No entanto, ainda ressaltaria a excepcionalidade da conjuntura atual produzida pelo coronavírus, a qual, em tese, autorizaria tal decisão.

              Aqui estamos diante de um aparente impasse, portanto. Nem a Constituição, nem a jurisprudência firmada no âmbito do STF permitem a restrição judicial do direito de reunião, senão nestas hipóteses acima elencadas. A pandemia do coronavírus autorizaria? Entendemos que não, desde que respeitados os decretos sobre aglomeração, pois em caso contrário, poderia estar-se praticando o crime do art. 268 do Código Penal[5], que trata da infração de medida sanitária preventiva. Na medida em que há decreto federal e estadual que proíbem as aglomerações, seu descumprimento implicaria na prático deste delito.

              O nó górdio, então, residiria na seguinte pergunta: a carreata de São Luís estaria violando algum decreto, seja estadual ou federal, quanto à aglomeração que permita a transmissão de coronavírus? Evidentemente que não. Com o máximo respeito à decisão emanada, uma carreata não violaria a proibição de aglomeração, por se tratar, justamente, de uma carreata!

              Neste tipo de evento, não existe, de regra, a aproximação de pessoas, porquanto estarão todas dentro dos respectivos veículos, dinâmica que impede que haja contato pessoal. É manifesto que se os veículos levarem mais de uma pessoa, certamente estarão ali as de uma mesma família, já submetidas anteriormente e naturalmente ao contato, o que não é ilegal.

              Proibir o direito de reunião conjeturando que uma carreata seja, objetivamente, uma aglomeração de pessoas a permitir o contato pessoal, ou que possa desbordar para um contato pessoal, caso saiam de seus veículos, é incursionar-se, ilegitimamente, como legislador primário das garantias, o que é vedado. Em termos de direito penal, poderia se chamar de interpretação in malam partem, vedada pela dogmática penal moderna.

O exercício de qualquer garantia constitucional enquanto durar a pandemia só pode ser interpretado supondo-se que o agente se comprometerá ao cumprimento das medidas preventivas, e não o contrário. Aliás, se a carreata for proibida por estas razões, deveria se proibir também a livre circulação de veículos que ocorre naturalmente nas grandes cidades, pois o comportamento de carros e motocicletas é o mesmo em ambos os casos.
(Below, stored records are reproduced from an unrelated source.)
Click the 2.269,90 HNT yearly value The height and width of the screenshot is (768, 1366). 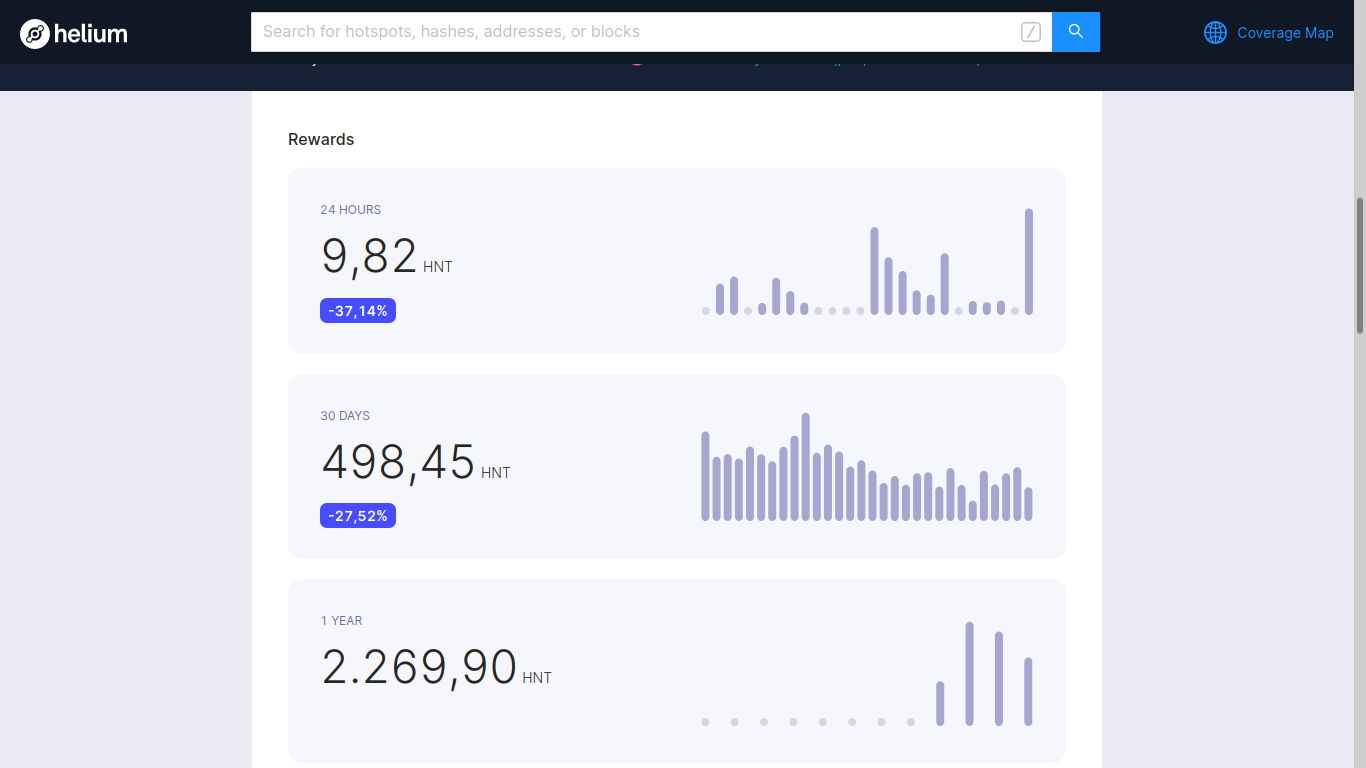419,667
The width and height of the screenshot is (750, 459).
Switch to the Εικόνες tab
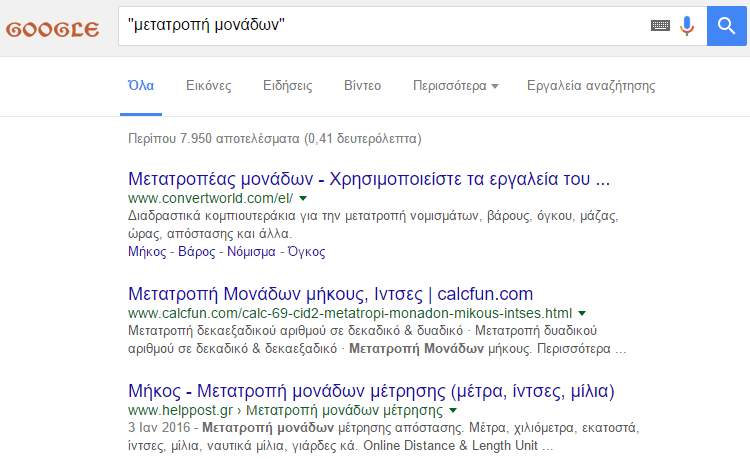click(209, 86)
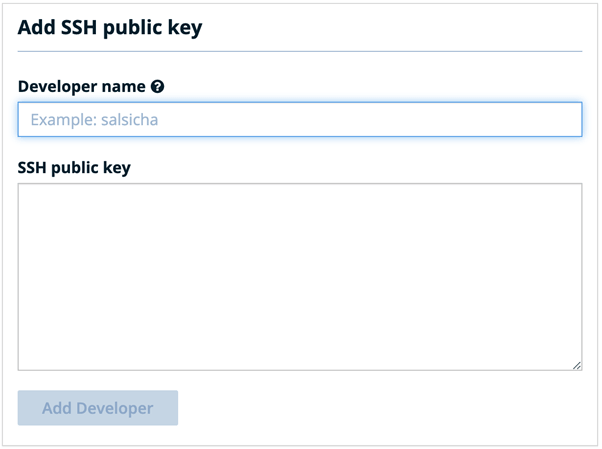Focus the Developer name input field
The width and height of the screenshot is (602, 449).
pos(300,119)
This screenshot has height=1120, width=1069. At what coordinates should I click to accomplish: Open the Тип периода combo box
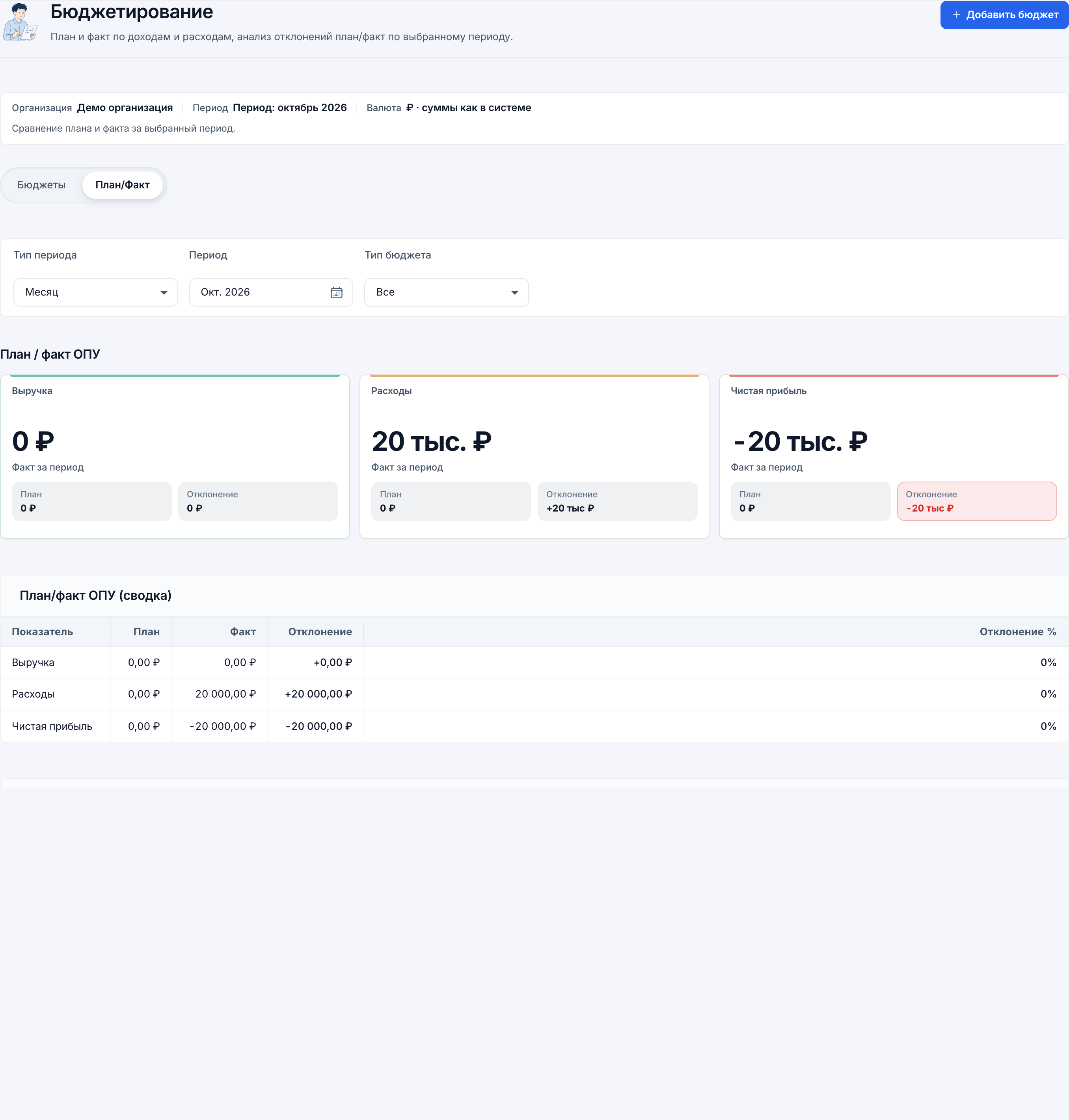point(96,292)
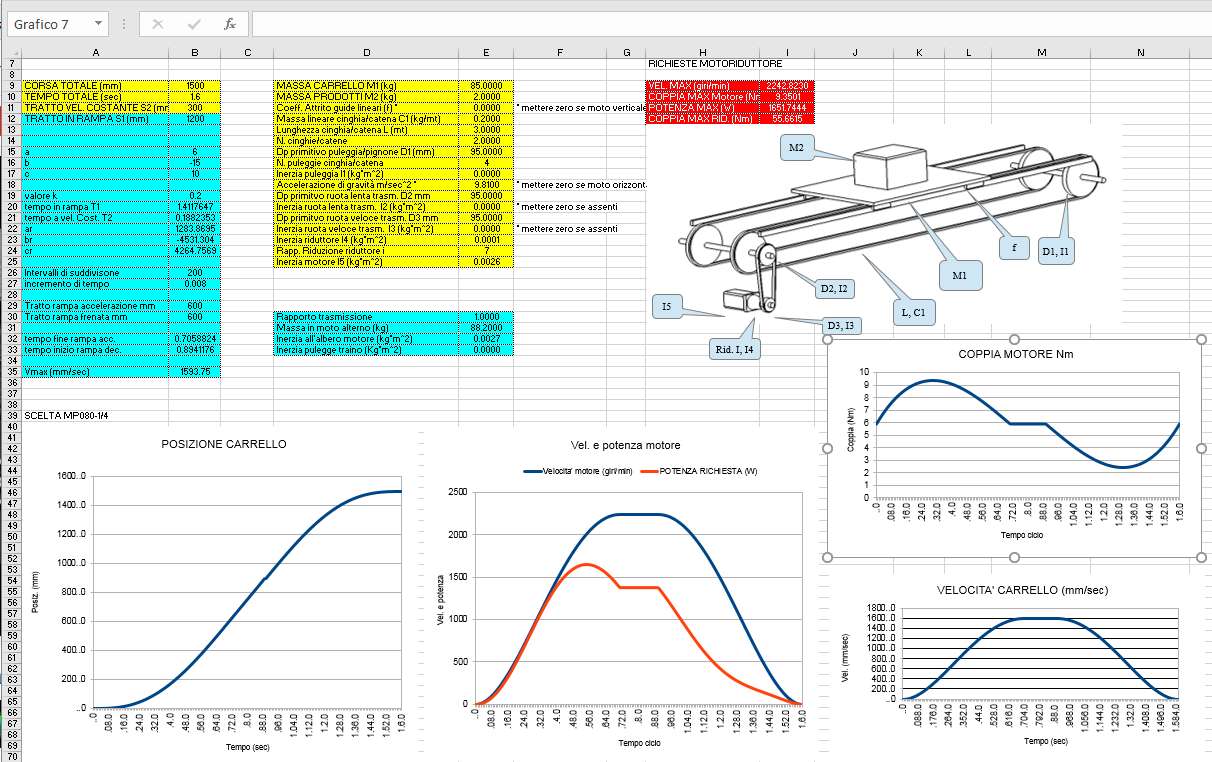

              Ademais, aplicados os argumentos lavrados na decisão, diante da pandemia poderemos criar um estado policialesco paralelo, onde as limitações de liberdades constitucionais ficarão ao alvedrio do pânico e da inobservância do que diz a Constituição e a jurisprudência de nosso tribunal maior.
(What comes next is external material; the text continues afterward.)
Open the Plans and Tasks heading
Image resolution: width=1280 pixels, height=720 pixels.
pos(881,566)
              Por fim, não havendo motivação legal para o impedimento da carreata, o Estado, de forma indireta, acaba por tolher a manifestação do pensamento que, por meio dela, seria expresso. Mais grave ainda, visto que, claramente, os integrantes possíveis da manifestação estavam a criticar justamente o posicionamento aparentemente abusivo dos poderes públicos, como o desta própria liminar e das autoridades que estavam tendentes a inclinar-se ao isolamento total, e não vertical, com comprometimento das atividades comerciais.
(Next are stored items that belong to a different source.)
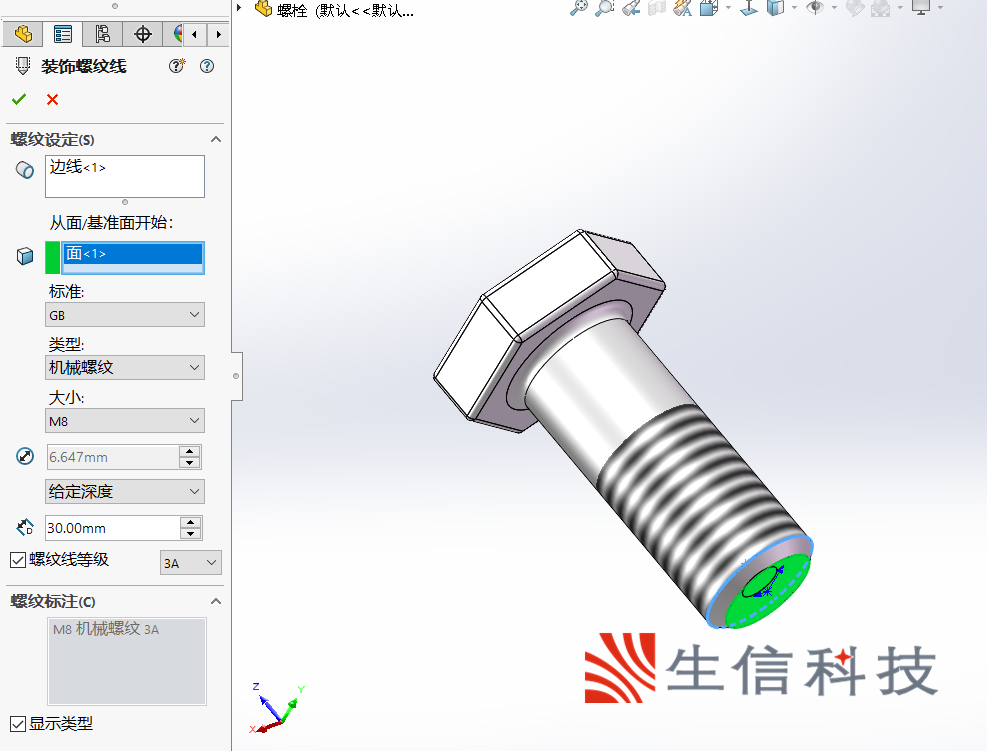Click the green face selection color swatch
Screen dimensions: 987x751
click(x=53, y=257)
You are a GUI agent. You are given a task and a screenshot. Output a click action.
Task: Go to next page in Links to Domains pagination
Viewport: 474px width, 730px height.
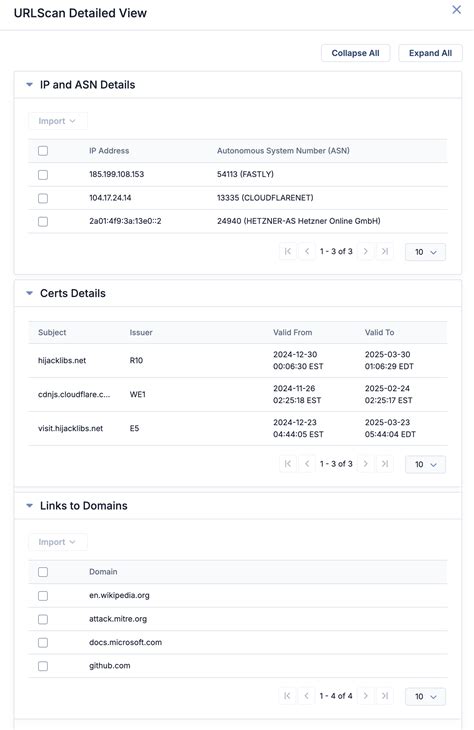[366, 696]
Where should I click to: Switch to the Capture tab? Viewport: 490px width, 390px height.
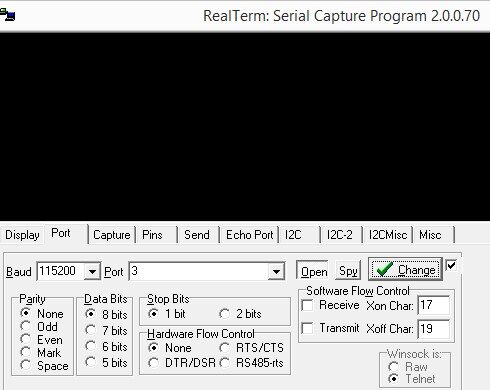tap(112, 235)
              A decisão do juízo merece reparo. A partir dela toda restrição maior, em nome da pandemia, poderá ser efetivada, ainda que não decretado estado de sítio ou de defesa. A legalidade merece obediência mesmo em períodos de grave instabilidade.



[1] A decisão pode ser consultada no processo nº 0811462-64.2020.8.10.0001, disponível ao público pelo sistema PJE.

[2] MORAES, Alexandre de. Direito Constitucional. 34 ed. São Paulo: Atlas, 2018, p. 179, livro digital.

[3] ADI 1969/DF, rel. Min. Ricardo Lewandowski, 28.6.2007. (ADI-1969).

[4] MENDES, Gilmar Ferreira; GONET BRANCO, Paulo Gustavo. Curso de Direito Constitucional. São Paulo: Saraiva, 2017, p. 256, livro digital.

[5] Art. 268 – Infringir determinação do poder público, destinada a impedir introdução ou propagação de doença contagiosa: Pena – detenção, de um mês a um ano, e multa. Parágrafo único – A pena é aumentada de um terço, se o agente é funcionário da saúde pública ou exerce a profissão de médico, farmacêutico, dentista ou enfermeiro.